# Checkpoint 4: Machine Learning

In [1]:
import helpers
import numpy as np
from sklearn.linear_model import LinearRegression

%load_ext autoreload
%autoreload 2

## Data Preprocessing

Our goal for this checkpoint is to compare the police districts of Chicago, grouped into North, Central, West, and South regions. First, we use our pre-made CSV files to load our data into three dictionaries: number of complaints per year per district, number of officers per district, and civilian population per district. 

The complaint data used only enumerates complaints that fall into the "Use Of Force" or "Illegal Search" categories, as these are the two types of complaints that would be seen as most malicious.

In [4]:
complaint_dict = helpers.prepare_complaint_json()
officer_dict = helpers.prepare_officer_json()
population_dict = helpers.prepare_population_json()
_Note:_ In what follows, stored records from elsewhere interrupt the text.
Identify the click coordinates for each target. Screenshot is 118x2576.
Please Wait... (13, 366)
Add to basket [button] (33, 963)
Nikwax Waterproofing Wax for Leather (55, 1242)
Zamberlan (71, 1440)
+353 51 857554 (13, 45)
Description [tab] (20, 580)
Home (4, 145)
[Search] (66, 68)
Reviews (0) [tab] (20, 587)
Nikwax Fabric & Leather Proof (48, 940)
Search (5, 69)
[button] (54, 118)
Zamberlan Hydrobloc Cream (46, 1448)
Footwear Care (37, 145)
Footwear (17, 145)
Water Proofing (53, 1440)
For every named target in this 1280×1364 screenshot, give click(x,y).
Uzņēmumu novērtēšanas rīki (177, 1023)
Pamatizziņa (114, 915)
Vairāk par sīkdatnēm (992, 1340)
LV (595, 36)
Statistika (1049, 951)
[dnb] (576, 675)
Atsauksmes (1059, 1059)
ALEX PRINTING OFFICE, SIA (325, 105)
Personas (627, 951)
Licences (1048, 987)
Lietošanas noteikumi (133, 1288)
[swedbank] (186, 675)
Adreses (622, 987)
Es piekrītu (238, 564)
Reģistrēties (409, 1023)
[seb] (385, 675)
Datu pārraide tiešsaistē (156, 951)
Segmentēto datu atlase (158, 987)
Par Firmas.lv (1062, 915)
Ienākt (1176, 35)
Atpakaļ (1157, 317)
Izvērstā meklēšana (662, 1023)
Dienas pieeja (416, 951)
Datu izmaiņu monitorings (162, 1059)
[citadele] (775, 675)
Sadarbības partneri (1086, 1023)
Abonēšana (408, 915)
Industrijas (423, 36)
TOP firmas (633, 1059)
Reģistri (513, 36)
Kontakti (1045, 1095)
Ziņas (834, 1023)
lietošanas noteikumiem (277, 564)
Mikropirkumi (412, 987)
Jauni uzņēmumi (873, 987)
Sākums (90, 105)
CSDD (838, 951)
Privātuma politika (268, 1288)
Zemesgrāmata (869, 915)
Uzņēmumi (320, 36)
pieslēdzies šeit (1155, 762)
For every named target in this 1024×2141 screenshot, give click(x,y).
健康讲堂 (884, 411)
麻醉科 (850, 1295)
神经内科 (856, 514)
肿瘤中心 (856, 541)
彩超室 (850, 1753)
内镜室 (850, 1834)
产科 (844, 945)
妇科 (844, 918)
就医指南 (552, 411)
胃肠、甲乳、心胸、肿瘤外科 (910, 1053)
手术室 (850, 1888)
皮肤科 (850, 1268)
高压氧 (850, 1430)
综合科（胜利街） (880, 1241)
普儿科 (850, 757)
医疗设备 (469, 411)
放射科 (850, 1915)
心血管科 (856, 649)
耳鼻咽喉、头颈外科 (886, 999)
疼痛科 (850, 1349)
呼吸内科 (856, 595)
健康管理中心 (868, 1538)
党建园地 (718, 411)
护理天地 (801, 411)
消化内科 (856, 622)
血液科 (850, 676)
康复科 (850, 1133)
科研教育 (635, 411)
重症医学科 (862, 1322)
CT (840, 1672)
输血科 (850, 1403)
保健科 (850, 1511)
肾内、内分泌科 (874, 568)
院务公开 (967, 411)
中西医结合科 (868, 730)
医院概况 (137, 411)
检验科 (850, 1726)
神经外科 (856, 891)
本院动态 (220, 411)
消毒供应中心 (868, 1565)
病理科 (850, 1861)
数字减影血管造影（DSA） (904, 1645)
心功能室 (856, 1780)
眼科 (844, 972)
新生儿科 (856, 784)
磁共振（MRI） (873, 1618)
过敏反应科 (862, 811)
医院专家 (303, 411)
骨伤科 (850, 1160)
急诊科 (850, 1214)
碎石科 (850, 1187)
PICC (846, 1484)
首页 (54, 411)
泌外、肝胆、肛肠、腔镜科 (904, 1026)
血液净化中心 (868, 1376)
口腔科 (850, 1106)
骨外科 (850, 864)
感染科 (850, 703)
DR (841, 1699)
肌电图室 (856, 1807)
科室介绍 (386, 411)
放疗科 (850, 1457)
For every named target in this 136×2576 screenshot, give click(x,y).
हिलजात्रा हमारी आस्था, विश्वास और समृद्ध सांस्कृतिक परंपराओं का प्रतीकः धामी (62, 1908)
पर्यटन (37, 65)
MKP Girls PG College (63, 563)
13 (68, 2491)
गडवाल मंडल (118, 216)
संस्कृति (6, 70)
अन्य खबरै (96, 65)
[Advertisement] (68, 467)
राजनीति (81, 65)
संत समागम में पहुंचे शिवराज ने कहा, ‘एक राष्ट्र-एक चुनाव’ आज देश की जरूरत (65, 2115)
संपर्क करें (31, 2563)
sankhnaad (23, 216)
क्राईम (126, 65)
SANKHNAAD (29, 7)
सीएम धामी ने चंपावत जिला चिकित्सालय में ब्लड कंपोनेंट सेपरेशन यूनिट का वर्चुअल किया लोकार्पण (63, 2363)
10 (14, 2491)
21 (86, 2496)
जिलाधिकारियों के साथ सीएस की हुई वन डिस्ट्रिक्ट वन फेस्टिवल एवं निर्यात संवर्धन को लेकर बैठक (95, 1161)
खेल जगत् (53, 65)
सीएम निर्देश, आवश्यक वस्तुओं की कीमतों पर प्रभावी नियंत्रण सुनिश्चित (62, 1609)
Now, we spend the next few cells grouping districts into regional buckets. These 'buckets' were hand-picked by observing a map of Chicago, and each region represents 5-6 districts. We perform this grouping operation for each of the statistics obtained above.

In [5]:
north, central, west, south = helpers.district_buckets()

In [6]:
print(north)

['16th', '17th', '24th', '20th', '19th']


### Complaints

In [7]:
north_complaints = helpers.merge_dicts(north, complaint_dict)
central_complaints = helpers.merge_dicts(central, complaint_dict)
west_complaints = helpers.merge_dicts(west, complaint_dict)
south_complaints = helpers.merge_dicts(south, complaint_dict)

In [8]:
print("The complaints for the northern region per year are as follows:\n")
print(north_complaints)

The complaints for the northern region per year are as follows:

Counter({'2007': 14534, '2008': 14418, '2009': 14393, '2001': 13620, '2010': 12603, '2002': 12376, '2011': 12282, '2003': 11277, '2012': 10983, '2013': 10829, '2006': 10268, '2005': 9861, '2004': 9638, '2014': 7962, '2015': 7703, '2016': 7331, '2017': 6491, '2018': 3005})


### Police Officers

In [9]:
north_cops = helpers.merge_dicts(north, officer_dict)
central_cops = helpers.merge_dicts(central, officer_dict)
west_cops = helpers.merge_dicts(west, officer_dict)
south_cops = helpers.merge_dicts(south, officer_dict)

In [10]:
print(f'Number of officers active in the northern region: {north_cops}\n')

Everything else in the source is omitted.